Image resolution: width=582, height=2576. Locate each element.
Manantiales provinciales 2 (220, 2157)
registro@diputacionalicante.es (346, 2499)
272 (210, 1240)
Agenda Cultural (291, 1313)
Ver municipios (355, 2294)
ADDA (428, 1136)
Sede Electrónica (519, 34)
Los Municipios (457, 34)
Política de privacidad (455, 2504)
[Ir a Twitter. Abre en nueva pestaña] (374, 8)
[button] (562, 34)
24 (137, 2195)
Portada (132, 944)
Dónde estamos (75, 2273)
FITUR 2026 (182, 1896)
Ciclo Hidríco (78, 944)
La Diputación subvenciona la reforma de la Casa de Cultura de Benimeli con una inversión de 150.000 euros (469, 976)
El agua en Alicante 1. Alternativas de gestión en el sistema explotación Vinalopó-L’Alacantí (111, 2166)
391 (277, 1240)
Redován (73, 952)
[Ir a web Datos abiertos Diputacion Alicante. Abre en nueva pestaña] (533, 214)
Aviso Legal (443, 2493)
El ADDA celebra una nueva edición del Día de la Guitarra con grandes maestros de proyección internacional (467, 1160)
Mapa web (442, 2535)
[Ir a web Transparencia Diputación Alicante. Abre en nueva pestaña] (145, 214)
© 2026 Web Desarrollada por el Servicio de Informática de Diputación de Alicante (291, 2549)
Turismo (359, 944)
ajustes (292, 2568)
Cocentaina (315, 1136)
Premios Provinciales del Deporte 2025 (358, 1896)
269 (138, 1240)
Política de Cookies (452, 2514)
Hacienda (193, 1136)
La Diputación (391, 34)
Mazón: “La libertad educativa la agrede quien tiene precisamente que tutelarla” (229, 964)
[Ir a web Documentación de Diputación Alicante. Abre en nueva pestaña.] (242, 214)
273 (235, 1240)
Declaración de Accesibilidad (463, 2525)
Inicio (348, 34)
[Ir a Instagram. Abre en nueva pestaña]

····················

The expected output is the complete data, repeated exactly.

Image resolution: width=582, height=2576. Locate each element.
Manantiales provinciales 2 (220, 2157)
registro@diputacionalicante.es (346, 2499)
272 (210, 1240)
Agenda Cultural (291, 1313)
Ver municipios (355, 2294)
ADDA (428, 1136)
Sede Electrónica (519, 34)
Los Municipios (457, 34)
Política de privacidad (455, 2504)
[Ir a Twitter. Abre en nueva pestaña] (374, 8)
[button] (562, 34)
24 (137, 2195)
Portada (132, 944)
Dónde estamos (75, 2273)
FITUR 2026 (182, 1896)
Ciclo Hidríco (78, 944)
La Diputación subvenciona la reforma de la Casa de Cultura de Benimeli con una inversión de 150.000 euros (469, 976)
El agua en Alicante 1. Alternativas de gestión en el sistema explotación Vinalopó-L’Alacantí (111, 2166)
391 (277, 1240)
Redován (73, 952)
[Ir a web Datos abiertos Diputacion Alicante. Abre en nueva pestaña] (533, 214)
Aviso Legal (443, 2493)
El ADDA celebra una nueva edición del Día de la Guitarra con grandes maestros de proyección internacional (467, 1160)
Mapa web (442, 2535)
[Ir a web Transparencia Diputación Alicante. Abre en nueva pestaña] (145, 214)
© 2026 Web Desarrollada por el Servicio de Informática de Diputación de Alicante (291, 2549)
Turismo (359, 944)
ajustes (292, 2568)
Cocentaina (315, 1136)
Premios Provinciales del Deporte 2025 (358, 1896)
269 (138, 1240)
Política de Cookies (452, 2514)
Hacienda (193, 1136)
La Diputación (391, 34)
Mazón: “La libertad educativa la agrede quien tiene precisamente que tutelarla” (229, 964)
[Ir a web Documentación de Diputación Alicante. Abre en nueva pestaña.] (242, 214)
273 (235, 1240)
Declaración de Accesibilidad (463, 2525)
Inicio (348, 34)
[Ir a Instagram. Abre en nueva pestaña]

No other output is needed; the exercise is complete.